*ACTIVITY A*:
In the news report on Nazanin Zaghari-Ratcliffe, rewrite the passage between "Zaghari-Ratcliffe, a project" and "Iran's clerical establishment.", inclusive, substituting "mental health unit" for "psychiatric ward".
*ACTIVITY B*:
Translate this sentence from the news report on Nazanin Zaghari-Ratcliffe into French: "A spokesman for British Prime Minister Theresa May urged Tehran to allow family members to visit Zaghari-Ratcliffe."

*READING TEXT*:

LONDON (Reuters) - Jailed British-Iranian aid worker Nazanin Zaghari-Ratcliffe has been transferred from prison to a hospital psychiatric ward, the campaign group seeking to free her said on Wednesday.
Zaghari-Ratcliffe, a project manager with the Thomson Reuters Foundation, was moved from Tehran's Evin prison to the psychiatric ward of Imam Khomeini hospital in the capital, the Free Nazanin Campaign, which is led by Zaghari-Ratcliffe’s husband Richard Ratcliffe, said in a statement.
She was arrested in April 2016 at a Tehran airport as she headed back to Britain with her daughter after a family visit and was sentenced to five years in jail after being convicted of plotting to overthrow Iran's clerical establishment.
Her family and the Foundation, a charity organisation that operates independently of Thomson Reuters and Reuters News, deny the charge.
A spokesman for British Prime Minister Theresa May urged Tehran to allow family members to visit Zaghari-Ratcliffe.
"We are extremely concerned about Nazanin's welfare and call for her immediate release," the spokesman said. "And we urge Iran to allow family members to visit her and check on her care."
Last month Zaghari-Ratcliffe and her husband ended a two-week hunger strike designed to push for her release and raise the profile of her case.
The Free Nazanin Campaign said Zaghari-Ratcliffe's father visited the hospital on Tuesday, and confirmed that she is being held there under the control of Iran's Revolutionary Guard.
It said he was denied access to see her despite waiting for several hours.
"This is unusual. She has now been kept isolated from family or legal contact under IRGC (Islamic Revolutionary Guard Corps)control for over 36 hours," the campaign group said.
It said her father was unable to establish what treatment she is receiving or the IRGC’s agenda, and added it was not known how long she will be held in the hospital.
Last month Iran's foreign ministry spokesman said Zaghari-Ratcliffe will serve out her full sentence, dismissing a call for her release by a British minister visiting Tehran.

*Items drawn from a data source*:

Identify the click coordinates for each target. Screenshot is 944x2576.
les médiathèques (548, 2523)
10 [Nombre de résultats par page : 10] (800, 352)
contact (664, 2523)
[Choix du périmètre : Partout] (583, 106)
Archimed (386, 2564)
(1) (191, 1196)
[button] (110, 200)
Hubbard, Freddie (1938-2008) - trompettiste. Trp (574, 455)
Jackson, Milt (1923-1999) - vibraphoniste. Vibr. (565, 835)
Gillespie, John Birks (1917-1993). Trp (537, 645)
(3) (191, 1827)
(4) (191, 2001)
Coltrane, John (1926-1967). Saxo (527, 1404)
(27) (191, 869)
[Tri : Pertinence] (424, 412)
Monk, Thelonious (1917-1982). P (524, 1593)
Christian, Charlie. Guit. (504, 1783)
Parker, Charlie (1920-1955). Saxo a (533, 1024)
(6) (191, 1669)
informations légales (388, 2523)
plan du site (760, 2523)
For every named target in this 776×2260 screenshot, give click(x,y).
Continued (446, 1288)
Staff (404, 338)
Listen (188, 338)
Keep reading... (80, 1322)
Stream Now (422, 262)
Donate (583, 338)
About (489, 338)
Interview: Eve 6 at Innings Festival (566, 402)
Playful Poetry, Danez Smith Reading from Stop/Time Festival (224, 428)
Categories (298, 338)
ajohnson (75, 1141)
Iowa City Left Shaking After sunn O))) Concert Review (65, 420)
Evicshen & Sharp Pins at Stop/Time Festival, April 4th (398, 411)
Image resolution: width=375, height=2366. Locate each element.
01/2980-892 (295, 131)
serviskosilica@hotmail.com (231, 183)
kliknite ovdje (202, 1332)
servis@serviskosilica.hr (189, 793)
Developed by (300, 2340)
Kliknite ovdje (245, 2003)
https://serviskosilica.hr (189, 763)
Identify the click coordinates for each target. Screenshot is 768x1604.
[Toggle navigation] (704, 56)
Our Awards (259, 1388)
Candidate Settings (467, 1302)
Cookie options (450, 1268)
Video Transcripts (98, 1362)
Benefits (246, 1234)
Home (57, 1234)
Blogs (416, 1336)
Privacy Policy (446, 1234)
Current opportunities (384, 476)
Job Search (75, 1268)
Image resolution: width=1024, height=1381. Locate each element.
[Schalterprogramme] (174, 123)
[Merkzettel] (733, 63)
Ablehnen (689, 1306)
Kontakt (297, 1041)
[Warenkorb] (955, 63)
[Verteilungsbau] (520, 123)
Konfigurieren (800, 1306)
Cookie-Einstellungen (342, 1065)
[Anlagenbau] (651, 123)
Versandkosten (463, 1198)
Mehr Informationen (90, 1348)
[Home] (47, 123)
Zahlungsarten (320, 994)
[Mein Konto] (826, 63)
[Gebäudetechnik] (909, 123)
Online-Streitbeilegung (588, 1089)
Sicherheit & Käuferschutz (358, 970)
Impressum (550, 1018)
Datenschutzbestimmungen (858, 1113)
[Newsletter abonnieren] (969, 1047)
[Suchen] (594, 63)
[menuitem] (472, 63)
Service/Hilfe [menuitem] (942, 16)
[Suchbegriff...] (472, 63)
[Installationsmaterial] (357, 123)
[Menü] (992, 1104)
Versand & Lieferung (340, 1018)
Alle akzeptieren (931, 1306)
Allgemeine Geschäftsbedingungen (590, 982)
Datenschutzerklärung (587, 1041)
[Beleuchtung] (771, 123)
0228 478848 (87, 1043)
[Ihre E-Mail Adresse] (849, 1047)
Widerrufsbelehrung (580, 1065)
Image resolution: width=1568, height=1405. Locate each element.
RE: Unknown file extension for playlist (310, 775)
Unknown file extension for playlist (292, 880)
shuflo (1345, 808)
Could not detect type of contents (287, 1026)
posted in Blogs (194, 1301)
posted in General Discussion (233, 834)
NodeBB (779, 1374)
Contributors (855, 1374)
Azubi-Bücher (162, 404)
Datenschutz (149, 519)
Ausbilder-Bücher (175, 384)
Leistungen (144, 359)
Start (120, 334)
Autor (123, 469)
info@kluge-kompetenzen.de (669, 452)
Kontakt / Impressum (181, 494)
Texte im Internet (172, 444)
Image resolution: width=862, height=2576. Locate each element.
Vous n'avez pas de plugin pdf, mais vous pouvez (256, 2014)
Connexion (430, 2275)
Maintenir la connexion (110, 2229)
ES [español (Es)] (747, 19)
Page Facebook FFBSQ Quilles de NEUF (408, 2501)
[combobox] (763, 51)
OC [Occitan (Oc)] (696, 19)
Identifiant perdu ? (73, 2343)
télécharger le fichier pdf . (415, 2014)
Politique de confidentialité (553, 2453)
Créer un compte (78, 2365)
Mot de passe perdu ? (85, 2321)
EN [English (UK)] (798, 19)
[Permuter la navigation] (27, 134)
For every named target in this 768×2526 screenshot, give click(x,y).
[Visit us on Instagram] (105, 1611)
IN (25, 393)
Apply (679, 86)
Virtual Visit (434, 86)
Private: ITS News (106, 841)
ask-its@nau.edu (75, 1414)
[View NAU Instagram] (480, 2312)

*EXPECTED OUTPUT A*:
Zaghari-Ratcliffe, a project manager with the Thomson Reuters Foundation, was moved from Tehran's Evin prison to the mental health unit of Imam Khomeini hospital in the capital, the Free Nazanin Campaign, which is led by Zaghari-Ratcliffe’s husband Richard Ratcliffe, said in a statement.
She was arrested in April 2016 at a Tehran airport as she headed back to Britain with her daughter after a family visit and was sentenced to five years in jail after being convicted of plotting to overthrow Iran's clerical establishment.

*EXPECTED OUTPUT B*:
Un porte-parole de la Première ministre britannique Theresa May a exhorté Téhéran à autoriser les membres de la famille à rendre visite à Zaghari-Ratcliffe.